Al contrario, nota Bucchi, specialmente nel corso del primo anno di pandemia, è stato osservato che le fonti a cui gli italiani hanno dato più fiducia sono stati i canali istituzionali e il medico di base. Specialmente questi ultimi però, “per una serie di motivi organizzativi hanno avuto e hanno una capacità comunicativa in termini di ampiezza e qualità molto limitata. Quello che invece le istituzioni avrebbero potuto fare è mettere a disposizione in primo luogo degli Operatori Sanitari strumenti comunicativi semplici, domande e risposte frequenti di cui i cittadini hanno bisogno”.
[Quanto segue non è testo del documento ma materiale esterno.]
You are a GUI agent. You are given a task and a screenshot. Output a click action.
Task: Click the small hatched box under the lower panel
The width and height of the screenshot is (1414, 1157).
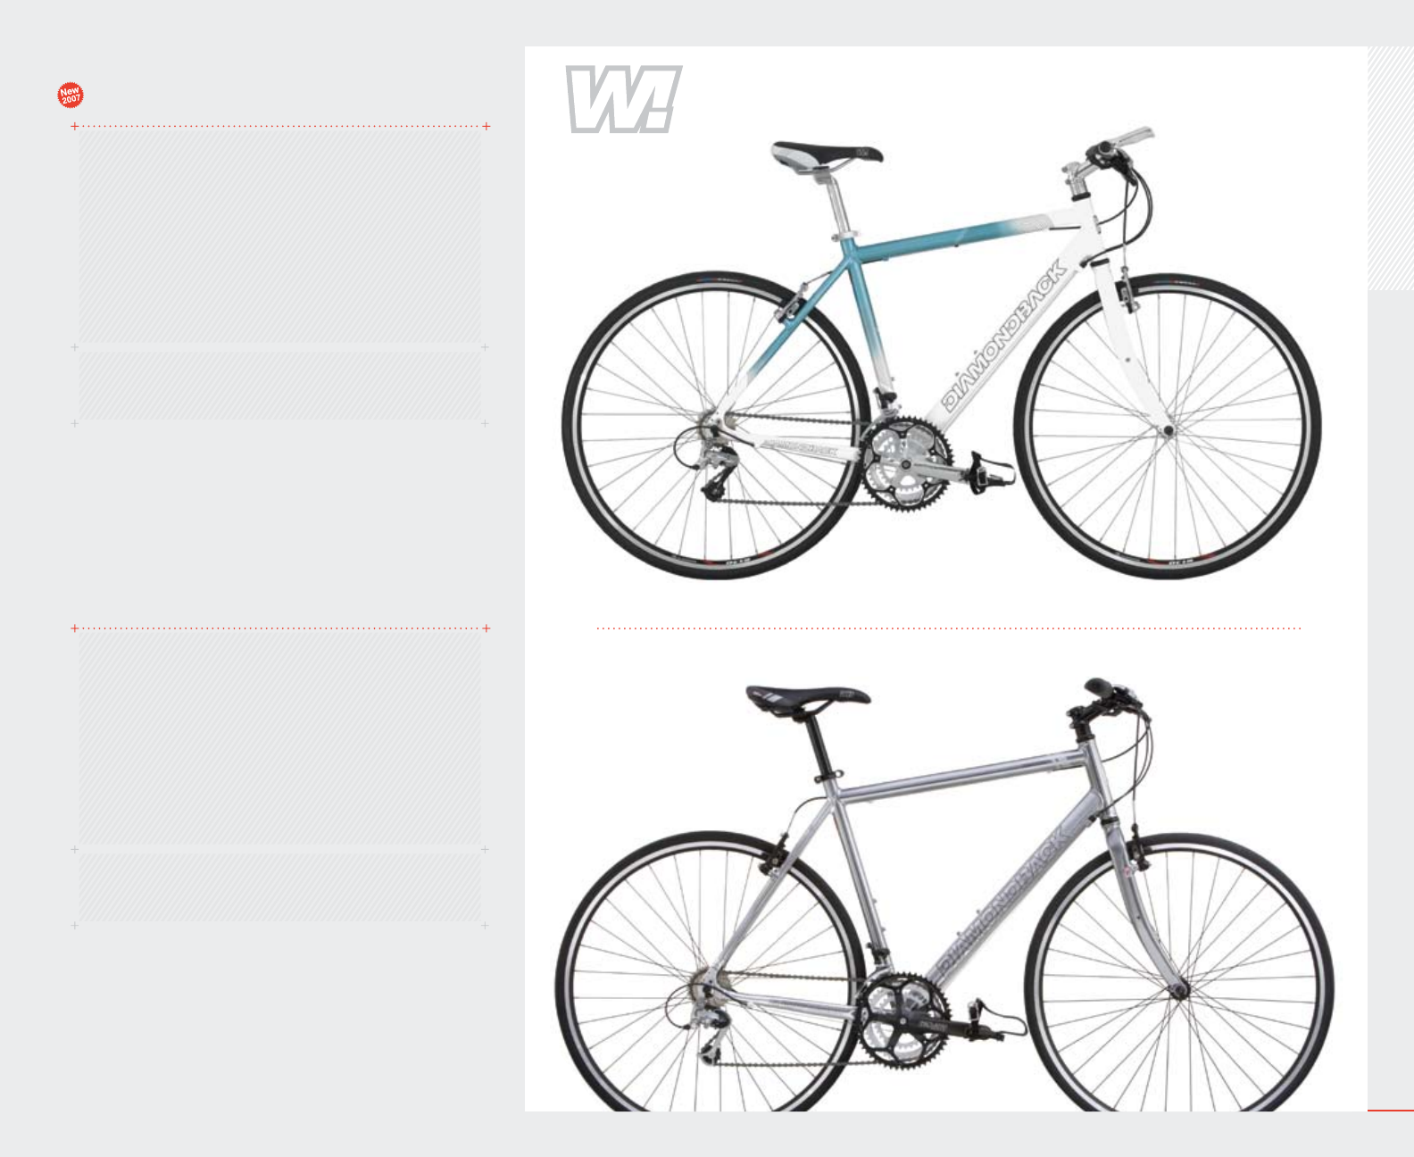point(279,887)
Per quanto riguarda la televisione, Bucchi assegna alla tv pubblica una buona fetta di responsabilità dell’infelice gestione comunicativa, “perché quella commerciale alla fine ha un altro obiettivo. La tv pubblica poteva fare di meglio, a partire dagli spot. La sovraesposizione degli esperti del resto è stato un fenomeno di carattere internazionale. Un conto è lo scienziato che parla a titolo personale e ha tutto il diritto di farlo, altra cosa è chi riveste un ruolo istituzionale all’interno di un comitato o di un’istituzione. In alcuni Paesi, penso a Anthony Fauci negli Stati Uniti, il focus è rimasto più sugli scienziati che parlavano a nome dell’istituzione e questo ha contenuto di più la polifonia di voci”.

“Un altro dato che abbiamo segnalato con la collega Barbara Saracino su Nature Italy è che questa polifonia di esperti è stata percepita sempre di più dai cittadini come una cacofonia. Anche qui le istituzioni e le associazioni scientifiche non hanno saputo trovare una coesione comunicativa, anche se è inevitabile che tra esperti ci sia dibattito. Tuttavia, il format del talk show che si è affermato non ha dato un contributo informativo reale, per usare un eufemismo, pur nella buona fede dei singoli esperti che probabilmente un contributo volevano o pensavano di darlo”. L’Annuario 2021 rileva infatti (con dati di aprile 2020 confrontati con dati di ottobre 2020) che la fiducia iniziale che i cittadini assegnavano agli esperti è stata gradualmente dilapidata nel corso del primo anno di pandemia in cui il fenomeno dell’infodemia è stato particolarmente rilevante.

“Più volte con i colleghi ci siamo confrontati sulla natura della nuova visibilità degli scienziati, che rappresenta anche un’opportunità. Ora vedo una grande richiesta da parte delle istituzioni di ricerca più avvedute di inserire temi di rapporto tra scienza e società e comunicazione della scienza come elemento base della formazione di nuove generazioni di ricercatori. Io sono moderatamente ottimista che uno degli effetti positivi di questa drammatica stagione sia la consapevolezza che gli scienziati e le scienziate del futuro non potranno prescindere dall’avere un minimo di consapevolezza di queste dinamiche e della responsabilità che comporta contribuire alla comunicazione pubblica”.